The study doesn’t offer any concrete answers to these questions. But as someone who suffered in silence with postpartum anxiety after the birth of my first son, I completely understand why PPMDs are so underreported. It is terrifying to admit that something is wrong — and the anxiety or depression you are experiencing makes it that much more difficult. Not only that, but mental health issues are cloaked in shame for so many of us.

In my experience, the anxiety I experienced was crippling at times, but I was pretty functional for the most part, which made me think I was probably fine. Except for the times that my heart was racing at top speed inside my chest for no discernible reason, and I couldn’t sleep for fear that my son would stop breathing, I was a loving, attentive mom.

In fact, I needed see myself in that positive light. It was hard to admit that I had any sort of issue because I thought that would somehow signal that I was imperfect. So I rationalized it, saying I was just an anxious mother, and that was normal. When my midwife asked about my mental health state at my six-week checkup, I decided there wasn’t anything serious to report.

So, like many mothers, I just let it slide and ended up suffering for many months in silence. It wasn’t until my son was 2 1/2 and I had a bit of a nervous breakdown that I went into psychotherapy to address the severe anxiety I had developed surrounding motherhood.

Interestingly, in the study out of North Carolina State University, it was the mothers who were experiencing the highest level of stress who did report their symptoms to their doctors. The researchers also found that women with the strongest support networks were also more likely to report any mental health issues they were having, which only reinforces the idea of how important these support systems are for new mothers.
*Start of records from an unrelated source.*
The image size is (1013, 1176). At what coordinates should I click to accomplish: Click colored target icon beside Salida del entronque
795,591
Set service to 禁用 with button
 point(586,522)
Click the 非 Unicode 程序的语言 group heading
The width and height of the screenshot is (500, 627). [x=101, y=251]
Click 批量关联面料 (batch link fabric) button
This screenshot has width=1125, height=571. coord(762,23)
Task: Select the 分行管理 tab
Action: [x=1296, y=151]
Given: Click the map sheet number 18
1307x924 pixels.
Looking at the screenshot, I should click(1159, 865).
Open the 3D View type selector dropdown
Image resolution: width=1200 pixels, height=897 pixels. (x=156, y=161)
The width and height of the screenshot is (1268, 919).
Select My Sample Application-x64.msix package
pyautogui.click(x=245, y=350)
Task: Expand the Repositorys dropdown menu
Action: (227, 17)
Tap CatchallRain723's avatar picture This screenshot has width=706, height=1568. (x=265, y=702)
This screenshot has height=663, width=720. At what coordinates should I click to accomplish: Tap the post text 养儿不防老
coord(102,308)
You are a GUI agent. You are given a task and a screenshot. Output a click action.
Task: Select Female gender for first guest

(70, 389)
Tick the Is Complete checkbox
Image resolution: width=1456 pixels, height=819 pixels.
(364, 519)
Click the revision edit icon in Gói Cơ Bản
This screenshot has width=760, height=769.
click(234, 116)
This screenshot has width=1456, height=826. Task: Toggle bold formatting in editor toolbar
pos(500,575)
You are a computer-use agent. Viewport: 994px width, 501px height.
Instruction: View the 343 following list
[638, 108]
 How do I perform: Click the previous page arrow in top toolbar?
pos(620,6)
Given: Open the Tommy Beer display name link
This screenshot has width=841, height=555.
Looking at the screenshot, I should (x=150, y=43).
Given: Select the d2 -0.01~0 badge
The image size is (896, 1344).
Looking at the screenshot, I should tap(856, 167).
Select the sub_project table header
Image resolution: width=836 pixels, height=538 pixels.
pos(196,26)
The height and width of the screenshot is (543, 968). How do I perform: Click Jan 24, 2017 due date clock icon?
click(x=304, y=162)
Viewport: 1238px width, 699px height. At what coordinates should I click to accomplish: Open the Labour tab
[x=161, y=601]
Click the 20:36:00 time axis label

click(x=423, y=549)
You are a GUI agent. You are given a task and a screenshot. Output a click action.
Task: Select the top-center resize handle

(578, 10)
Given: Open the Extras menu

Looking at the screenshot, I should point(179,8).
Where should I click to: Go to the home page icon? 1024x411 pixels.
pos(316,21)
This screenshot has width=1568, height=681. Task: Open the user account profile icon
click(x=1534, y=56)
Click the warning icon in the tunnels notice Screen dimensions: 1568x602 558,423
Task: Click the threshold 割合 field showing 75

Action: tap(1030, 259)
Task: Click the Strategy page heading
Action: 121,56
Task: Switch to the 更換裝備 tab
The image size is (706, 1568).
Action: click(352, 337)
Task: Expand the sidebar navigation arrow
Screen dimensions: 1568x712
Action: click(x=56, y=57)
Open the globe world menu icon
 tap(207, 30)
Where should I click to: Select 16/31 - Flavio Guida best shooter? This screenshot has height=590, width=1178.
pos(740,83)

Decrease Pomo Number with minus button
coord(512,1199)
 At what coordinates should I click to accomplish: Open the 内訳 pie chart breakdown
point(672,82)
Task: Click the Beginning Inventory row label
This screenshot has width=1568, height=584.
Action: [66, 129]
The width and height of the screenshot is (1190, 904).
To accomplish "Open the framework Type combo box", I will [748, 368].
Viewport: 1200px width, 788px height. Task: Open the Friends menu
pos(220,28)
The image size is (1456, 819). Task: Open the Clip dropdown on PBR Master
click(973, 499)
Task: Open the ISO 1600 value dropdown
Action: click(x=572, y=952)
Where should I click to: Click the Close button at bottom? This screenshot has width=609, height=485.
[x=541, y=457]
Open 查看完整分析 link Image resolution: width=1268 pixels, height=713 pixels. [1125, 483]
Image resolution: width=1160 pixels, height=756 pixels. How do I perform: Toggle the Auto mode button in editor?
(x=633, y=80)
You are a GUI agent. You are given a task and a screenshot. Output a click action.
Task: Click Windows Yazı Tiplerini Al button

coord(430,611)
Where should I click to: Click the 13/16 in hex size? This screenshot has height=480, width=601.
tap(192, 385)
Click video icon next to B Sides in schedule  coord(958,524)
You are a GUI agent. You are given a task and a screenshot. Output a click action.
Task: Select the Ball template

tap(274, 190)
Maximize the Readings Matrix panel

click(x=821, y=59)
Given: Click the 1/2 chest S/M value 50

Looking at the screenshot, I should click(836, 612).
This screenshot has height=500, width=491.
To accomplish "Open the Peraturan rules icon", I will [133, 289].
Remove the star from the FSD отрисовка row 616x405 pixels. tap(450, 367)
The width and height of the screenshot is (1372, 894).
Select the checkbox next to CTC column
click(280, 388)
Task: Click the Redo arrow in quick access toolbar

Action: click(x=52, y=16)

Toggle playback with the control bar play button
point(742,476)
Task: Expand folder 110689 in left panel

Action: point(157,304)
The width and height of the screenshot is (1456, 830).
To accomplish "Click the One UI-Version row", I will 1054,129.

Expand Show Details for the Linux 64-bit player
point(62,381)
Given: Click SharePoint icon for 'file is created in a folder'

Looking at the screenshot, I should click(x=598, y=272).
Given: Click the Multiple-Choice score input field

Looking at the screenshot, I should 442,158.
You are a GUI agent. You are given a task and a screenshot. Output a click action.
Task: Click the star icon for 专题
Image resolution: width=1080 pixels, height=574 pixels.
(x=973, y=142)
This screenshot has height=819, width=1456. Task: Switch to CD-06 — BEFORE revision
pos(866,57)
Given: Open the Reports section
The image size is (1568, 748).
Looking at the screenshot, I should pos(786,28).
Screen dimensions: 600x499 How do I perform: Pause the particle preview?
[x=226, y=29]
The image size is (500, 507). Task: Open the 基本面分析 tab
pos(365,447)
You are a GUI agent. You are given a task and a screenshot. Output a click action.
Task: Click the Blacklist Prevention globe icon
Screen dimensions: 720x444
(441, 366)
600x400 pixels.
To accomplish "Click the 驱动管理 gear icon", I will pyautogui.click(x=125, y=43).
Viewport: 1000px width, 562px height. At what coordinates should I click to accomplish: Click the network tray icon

“This work highlights the importance of support networks and the need to normalize the wide variety of reactions women have after childbirth,” Prevatt explains. “We need to make it OK for women to talk about their mental health, so that they can have better access to care. Working with the people around new mothers may be key.”

Yes. This is definitely part of how we need to address this issue. Having the support available for new moms is the first step, but that the support also needs to directly address the mental health issues that women suffer from — to make them feel heard, nurtured, and accepted.

It’s one thing for a new mom to go to a mommy-and-me-type class or to make new mom friends on the playground, but where is the place that a new mom can go where she will be assured that having a baby is pretty much the freaking ridiculously hardest thing on earth, and that if she can’t handle it, there is nothing wrong with her?

Where can she go where all the darkest, most confusing feelings she is having about motherhood will be taken with utmost seriousness, and where she will not be shamed or judged for how she is feeling?

Of course, there are new mom support groups (online and in real life) that strive to provide that space, but it can take time (sometimes a long time) for a new mom to find the right fit group for her, and there needs to be other ways and places where new moms can express themselves and feel supported.

And in general, we all need to do our part to make our fellow moms feel less alone, to raise each other up, and to get the message out there that when motherhood feels too hard to handle, help is available. Every single mother needs to know that she deserves time and support to tend to her mental health — and that doing so is one of the strongest, most powerful things she can do as a mom.